After playing in the streams and the waterfalls we made our way home and all the way home as i sat in my wet costume feeling cold , i had my window open and a smile that matched the wind that touched my face.

A beautiful end to a magical day.


Thursday, August 22, 2013

Throw up

As I reached American soil I had one mission and that was to get outside and light up but of course it was not that simple, first immigration then customs. Luckily I had a flirtatious encounter at immigration and breezed through customs, unfortunately my cousin was stopped. I was obviously concerned as he has not travelled alone before and tried to wait for him as long as I could for him before I was shooed away.
Waiting between the door where I could smell that sweet outlet of smoke and the door of frustrating know not how. The wait seemed like hours of worry but was probably only 10 minutes. Finally he came out and finally I went outside and before I knew it I had a cigarette pressed between my lips with smoke filling my chest, flamed. I'm sure this is not satisfying to many but to me it is most satisfying.

My sister arrived and in slow motion she 'ran' to me , we hugged and then instantly it was as if we saw each other just yesterday when really just yesterday was a year ago.

We got on the road and began the drive to her home in Shelburne falls. It was not an easy drive for me as I felt incredibly nauseous and before I knew the contents of my stomach decided to take flight out the window, hitting the back window and whatever car might of been just next ti=o us at the time. Thinking back now it was comical. A t the time it was like I was purging every ugly emotional thing that has been sitting with me for weeks and once I did I felt instantly relieved.

As we traveled we found ourselves off the road under huge trees and cornfields , playing and laughing and being absurd. For example for those who have ever seen the films 'Children of the Corn' we spent some time reenacting some of those scenes , pictures taken that freaked even us out.

Finally we arrived at Tarynns (my sisters) humble home. I went straight to bed , and now I am wide awake to venture more, all aware....



Tuesday, August 20, 2013

After taking a year sabbatical from my blog I have decided to return at the beginning of a new journey. Tonight at 8:45pm i set off with My 19 year old Cousin to meet up with my sister in New york. Together the three of us will embark on a 3 and a half road trip through the mid Atlantic states, to the south and up the east coast/outer banks heading back to New York.

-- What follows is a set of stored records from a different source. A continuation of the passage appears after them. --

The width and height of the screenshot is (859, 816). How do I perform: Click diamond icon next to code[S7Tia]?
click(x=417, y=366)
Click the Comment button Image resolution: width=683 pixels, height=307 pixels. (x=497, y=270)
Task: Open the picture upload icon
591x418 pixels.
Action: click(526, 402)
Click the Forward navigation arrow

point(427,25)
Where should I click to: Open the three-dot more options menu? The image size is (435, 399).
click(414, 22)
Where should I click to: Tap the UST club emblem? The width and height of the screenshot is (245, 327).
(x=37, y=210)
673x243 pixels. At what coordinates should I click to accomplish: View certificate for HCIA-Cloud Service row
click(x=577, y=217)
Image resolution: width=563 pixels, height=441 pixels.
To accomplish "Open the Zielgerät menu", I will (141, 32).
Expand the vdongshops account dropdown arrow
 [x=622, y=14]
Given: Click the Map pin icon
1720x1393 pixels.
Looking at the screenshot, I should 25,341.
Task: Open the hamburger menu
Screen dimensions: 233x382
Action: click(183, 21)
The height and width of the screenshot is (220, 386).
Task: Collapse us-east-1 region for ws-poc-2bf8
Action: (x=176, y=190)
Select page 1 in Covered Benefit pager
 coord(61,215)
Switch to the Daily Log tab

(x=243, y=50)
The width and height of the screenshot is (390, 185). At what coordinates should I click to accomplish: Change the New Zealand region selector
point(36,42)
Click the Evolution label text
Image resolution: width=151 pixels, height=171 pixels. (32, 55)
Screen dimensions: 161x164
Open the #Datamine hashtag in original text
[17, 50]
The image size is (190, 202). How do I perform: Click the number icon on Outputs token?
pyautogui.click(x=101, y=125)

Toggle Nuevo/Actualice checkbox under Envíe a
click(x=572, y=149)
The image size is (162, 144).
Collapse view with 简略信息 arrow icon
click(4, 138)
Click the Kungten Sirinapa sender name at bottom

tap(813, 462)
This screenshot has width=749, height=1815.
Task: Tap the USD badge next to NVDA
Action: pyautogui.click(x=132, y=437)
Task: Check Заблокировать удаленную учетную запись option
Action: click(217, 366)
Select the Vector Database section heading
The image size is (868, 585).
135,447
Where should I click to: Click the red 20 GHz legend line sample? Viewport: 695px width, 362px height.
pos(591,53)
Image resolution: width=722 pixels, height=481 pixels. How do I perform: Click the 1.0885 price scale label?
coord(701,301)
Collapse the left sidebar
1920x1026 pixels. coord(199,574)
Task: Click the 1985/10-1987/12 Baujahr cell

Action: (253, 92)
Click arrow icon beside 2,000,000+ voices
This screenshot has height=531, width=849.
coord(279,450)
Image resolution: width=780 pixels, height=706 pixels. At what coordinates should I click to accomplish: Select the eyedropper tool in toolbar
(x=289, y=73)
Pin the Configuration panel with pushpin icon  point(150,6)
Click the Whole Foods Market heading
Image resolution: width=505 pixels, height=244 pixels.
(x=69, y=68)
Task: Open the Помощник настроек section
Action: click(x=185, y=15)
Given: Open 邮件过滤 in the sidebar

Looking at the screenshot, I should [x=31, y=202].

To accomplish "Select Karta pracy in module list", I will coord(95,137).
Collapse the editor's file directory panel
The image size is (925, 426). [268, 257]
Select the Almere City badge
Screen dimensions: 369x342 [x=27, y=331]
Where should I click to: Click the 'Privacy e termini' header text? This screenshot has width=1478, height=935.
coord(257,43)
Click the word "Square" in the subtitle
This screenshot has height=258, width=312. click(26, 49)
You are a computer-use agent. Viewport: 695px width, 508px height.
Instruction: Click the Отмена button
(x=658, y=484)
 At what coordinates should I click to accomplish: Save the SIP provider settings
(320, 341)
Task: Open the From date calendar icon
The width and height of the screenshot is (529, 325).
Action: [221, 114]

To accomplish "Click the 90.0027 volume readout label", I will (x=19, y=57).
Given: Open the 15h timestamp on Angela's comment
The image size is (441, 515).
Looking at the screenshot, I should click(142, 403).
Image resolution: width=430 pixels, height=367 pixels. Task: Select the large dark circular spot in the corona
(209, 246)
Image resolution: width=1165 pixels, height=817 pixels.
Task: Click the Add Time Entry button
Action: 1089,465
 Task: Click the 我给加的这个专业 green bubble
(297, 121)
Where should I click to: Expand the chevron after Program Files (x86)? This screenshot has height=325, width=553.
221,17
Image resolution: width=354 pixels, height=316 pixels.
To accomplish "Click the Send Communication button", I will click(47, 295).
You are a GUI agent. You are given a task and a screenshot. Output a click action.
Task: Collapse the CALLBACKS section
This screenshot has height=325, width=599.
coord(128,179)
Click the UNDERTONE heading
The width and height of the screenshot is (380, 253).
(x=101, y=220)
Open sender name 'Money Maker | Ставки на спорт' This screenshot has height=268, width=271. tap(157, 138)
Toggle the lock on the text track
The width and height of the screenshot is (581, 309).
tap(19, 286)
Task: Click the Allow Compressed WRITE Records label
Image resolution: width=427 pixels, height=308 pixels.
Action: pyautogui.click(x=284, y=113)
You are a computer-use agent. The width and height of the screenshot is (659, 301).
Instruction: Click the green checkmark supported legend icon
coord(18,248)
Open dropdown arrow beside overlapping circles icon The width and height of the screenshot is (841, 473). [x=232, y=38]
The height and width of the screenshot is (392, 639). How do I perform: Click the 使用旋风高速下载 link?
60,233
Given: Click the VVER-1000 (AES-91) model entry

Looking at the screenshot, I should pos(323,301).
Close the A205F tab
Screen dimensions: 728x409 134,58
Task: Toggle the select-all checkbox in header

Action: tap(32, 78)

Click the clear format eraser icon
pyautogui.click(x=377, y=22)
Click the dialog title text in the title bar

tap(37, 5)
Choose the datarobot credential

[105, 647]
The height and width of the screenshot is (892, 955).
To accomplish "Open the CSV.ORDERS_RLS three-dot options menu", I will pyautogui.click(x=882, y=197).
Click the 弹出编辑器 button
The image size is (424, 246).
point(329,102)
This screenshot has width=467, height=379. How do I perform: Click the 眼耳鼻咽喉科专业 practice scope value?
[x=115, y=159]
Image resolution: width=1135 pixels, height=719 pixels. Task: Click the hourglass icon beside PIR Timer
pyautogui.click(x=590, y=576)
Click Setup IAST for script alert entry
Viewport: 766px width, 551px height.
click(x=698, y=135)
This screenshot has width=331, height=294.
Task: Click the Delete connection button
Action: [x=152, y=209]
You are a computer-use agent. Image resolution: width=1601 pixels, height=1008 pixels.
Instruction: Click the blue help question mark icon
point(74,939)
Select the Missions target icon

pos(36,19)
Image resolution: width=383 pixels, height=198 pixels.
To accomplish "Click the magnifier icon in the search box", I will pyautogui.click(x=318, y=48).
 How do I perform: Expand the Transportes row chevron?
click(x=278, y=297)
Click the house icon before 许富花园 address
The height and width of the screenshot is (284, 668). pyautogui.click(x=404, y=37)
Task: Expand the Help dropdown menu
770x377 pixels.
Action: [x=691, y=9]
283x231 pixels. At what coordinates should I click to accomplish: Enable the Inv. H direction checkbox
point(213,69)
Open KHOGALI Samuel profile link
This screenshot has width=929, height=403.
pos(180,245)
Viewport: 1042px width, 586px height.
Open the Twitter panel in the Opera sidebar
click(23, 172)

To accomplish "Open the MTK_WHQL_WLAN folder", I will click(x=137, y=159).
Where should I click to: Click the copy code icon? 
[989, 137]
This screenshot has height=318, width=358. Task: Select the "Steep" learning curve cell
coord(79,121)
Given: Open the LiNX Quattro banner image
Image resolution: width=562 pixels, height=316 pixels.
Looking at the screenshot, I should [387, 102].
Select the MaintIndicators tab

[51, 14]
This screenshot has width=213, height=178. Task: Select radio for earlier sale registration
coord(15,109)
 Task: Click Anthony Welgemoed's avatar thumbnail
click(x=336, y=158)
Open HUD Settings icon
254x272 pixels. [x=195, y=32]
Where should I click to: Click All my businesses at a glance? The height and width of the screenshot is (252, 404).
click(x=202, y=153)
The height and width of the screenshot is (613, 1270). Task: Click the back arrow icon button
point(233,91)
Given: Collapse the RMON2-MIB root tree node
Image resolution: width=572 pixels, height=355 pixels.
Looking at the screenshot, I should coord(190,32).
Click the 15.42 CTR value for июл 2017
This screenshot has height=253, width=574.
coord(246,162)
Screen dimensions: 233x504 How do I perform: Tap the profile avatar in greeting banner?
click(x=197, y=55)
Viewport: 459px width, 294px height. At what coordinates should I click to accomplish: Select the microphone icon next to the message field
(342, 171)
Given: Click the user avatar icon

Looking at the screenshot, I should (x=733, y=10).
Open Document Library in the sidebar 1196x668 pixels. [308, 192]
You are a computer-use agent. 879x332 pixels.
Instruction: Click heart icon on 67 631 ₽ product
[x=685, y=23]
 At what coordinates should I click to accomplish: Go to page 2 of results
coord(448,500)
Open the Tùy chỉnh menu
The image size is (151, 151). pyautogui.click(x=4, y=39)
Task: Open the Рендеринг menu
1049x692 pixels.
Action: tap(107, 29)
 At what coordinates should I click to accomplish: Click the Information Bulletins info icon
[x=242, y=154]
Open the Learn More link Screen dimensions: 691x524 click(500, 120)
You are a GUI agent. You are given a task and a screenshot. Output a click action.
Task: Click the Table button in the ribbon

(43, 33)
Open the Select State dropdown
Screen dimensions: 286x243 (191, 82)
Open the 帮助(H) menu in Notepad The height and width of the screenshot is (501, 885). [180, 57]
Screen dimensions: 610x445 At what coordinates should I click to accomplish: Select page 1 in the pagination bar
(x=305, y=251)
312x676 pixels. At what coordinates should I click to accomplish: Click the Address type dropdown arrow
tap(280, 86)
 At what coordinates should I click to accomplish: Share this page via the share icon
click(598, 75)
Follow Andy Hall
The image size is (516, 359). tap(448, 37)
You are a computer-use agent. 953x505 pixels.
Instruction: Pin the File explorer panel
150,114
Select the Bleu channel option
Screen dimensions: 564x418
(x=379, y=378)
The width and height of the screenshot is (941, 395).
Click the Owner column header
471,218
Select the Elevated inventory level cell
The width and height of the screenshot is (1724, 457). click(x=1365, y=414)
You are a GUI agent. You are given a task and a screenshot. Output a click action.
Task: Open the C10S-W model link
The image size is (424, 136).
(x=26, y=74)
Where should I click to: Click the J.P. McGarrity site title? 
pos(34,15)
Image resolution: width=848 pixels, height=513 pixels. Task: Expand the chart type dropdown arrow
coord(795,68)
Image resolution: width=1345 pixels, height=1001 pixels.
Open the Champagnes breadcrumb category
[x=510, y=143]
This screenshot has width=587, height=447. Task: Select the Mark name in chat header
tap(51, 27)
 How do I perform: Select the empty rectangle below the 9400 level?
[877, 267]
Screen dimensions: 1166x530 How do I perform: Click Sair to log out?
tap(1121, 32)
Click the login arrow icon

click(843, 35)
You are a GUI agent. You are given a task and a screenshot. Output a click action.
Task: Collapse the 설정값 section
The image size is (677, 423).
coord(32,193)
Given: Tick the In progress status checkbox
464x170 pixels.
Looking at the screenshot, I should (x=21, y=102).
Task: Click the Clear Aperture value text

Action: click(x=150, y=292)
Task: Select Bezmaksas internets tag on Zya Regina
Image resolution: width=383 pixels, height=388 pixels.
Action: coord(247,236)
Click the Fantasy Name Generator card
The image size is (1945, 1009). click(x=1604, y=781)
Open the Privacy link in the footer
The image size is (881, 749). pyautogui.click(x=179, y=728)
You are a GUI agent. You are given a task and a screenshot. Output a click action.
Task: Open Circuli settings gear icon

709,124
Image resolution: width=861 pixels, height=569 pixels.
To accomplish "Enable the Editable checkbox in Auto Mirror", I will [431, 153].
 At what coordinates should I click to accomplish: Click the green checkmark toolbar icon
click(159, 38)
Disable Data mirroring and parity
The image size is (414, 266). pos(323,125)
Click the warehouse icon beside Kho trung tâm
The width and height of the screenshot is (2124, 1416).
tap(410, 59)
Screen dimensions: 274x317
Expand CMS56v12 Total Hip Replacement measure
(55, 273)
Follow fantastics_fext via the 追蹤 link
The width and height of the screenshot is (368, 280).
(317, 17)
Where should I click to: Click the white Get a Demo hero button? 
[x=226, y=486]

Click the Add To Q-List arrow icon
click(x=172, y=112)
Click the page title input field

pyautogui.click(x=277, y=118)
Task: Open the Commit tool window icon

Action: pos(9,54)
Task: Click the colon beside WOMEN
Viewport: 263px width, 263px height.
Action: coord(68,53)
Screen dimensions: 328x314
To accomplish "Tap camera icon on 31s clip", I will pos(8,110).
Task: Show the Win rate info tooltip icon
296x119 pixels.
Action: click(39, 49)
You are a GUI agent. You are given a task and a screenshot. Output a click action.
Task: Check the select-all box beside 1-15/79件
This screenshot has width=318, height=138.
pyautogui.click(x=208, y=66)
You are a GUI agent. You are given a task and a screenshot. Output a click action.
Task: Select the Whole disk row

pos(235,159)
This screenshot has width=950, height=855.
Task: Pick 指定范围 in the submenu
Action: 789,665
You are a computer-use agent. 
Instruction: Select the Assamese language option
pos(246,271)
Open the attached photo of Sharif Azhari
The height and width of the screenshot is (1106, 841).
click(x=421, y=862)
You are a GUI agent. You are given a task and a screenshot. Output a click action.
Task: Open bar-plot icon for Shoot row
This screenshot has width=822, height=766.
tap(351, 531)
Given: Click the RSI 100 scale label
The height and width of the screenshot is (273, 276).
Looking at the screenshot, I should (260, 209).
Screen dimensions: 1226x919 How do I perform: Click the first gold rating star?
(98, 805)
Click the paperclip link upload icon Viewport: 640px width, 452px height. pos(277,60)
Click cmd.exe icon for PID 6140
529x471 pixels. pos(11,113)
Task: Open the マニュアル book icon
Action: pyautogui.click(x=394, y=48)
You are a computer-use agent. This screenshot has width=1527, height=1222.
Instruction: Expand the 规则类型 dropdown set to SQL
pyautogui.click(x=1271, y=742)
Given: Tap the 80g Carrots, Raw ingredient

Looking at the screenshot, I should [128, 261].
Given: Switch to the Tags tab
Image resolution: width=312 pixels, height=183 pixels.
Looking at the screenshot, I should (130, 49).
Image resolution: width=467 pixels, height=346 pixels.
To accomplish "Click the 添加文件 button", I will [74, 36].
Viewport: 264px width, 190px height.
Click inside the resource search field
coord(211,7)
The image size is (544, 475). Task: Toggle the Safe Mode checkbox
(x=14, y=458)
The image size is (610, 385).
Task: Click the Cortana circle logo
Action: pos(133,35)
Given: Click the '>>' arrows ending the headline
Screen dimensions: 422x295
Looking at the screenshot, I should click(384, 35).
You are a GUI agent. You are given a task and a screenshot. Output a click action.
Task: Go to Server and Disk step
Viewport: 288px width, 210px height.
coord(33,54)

So a road trip with three unique individuals with diverse personalities that I would describe as beautiful freaks who will discover and rediscover themselves, their relationships with each other. A trip documented by each using different mediums to follow the quest, the agreements,the disagreements, the emotional,the emotionless,the beauty,the brave,the insecurities the growth the power of family of people.

The medium I choose to document the 'quest' is photography,writing and this here blog. For those who want to follow a very honest picture of my life through this journey visited by other beings,may follow freely.

My first entry:

I have an issue with flying. To the point that I need to take anxiety pills. whilst flying, unfortunately my mind wanders to falling planes and nothingness between my feet. I have to prepare myself for days. I know its ridiculous but its just one of those ' i don't want to die' feelings, which actually is quite strange for someone who has been suicidal at times.

Anyhow, this morning as I sat outside having a cigarette a mass flock of birds flew over me, they were close enough to reach out and touch. I smiled as I never had seen so many birds before and never had I experienced so many birds flying so low before. As I finished my cigarette they returned, this time even lower, i could almost feel the wind from there flight, I looked into the sky and felt calmed at the idea that this was an omen, a good omen that I have no need to fear flying and perhaps I can be calm with out my anti anxiety pills. (Okay maybe not without the pills just yet) but I am calmed by the flight of a thousand birds.

Tonight I wish to sleep peacefully as we soar through the sky on a 747. Tomorrow is a new day.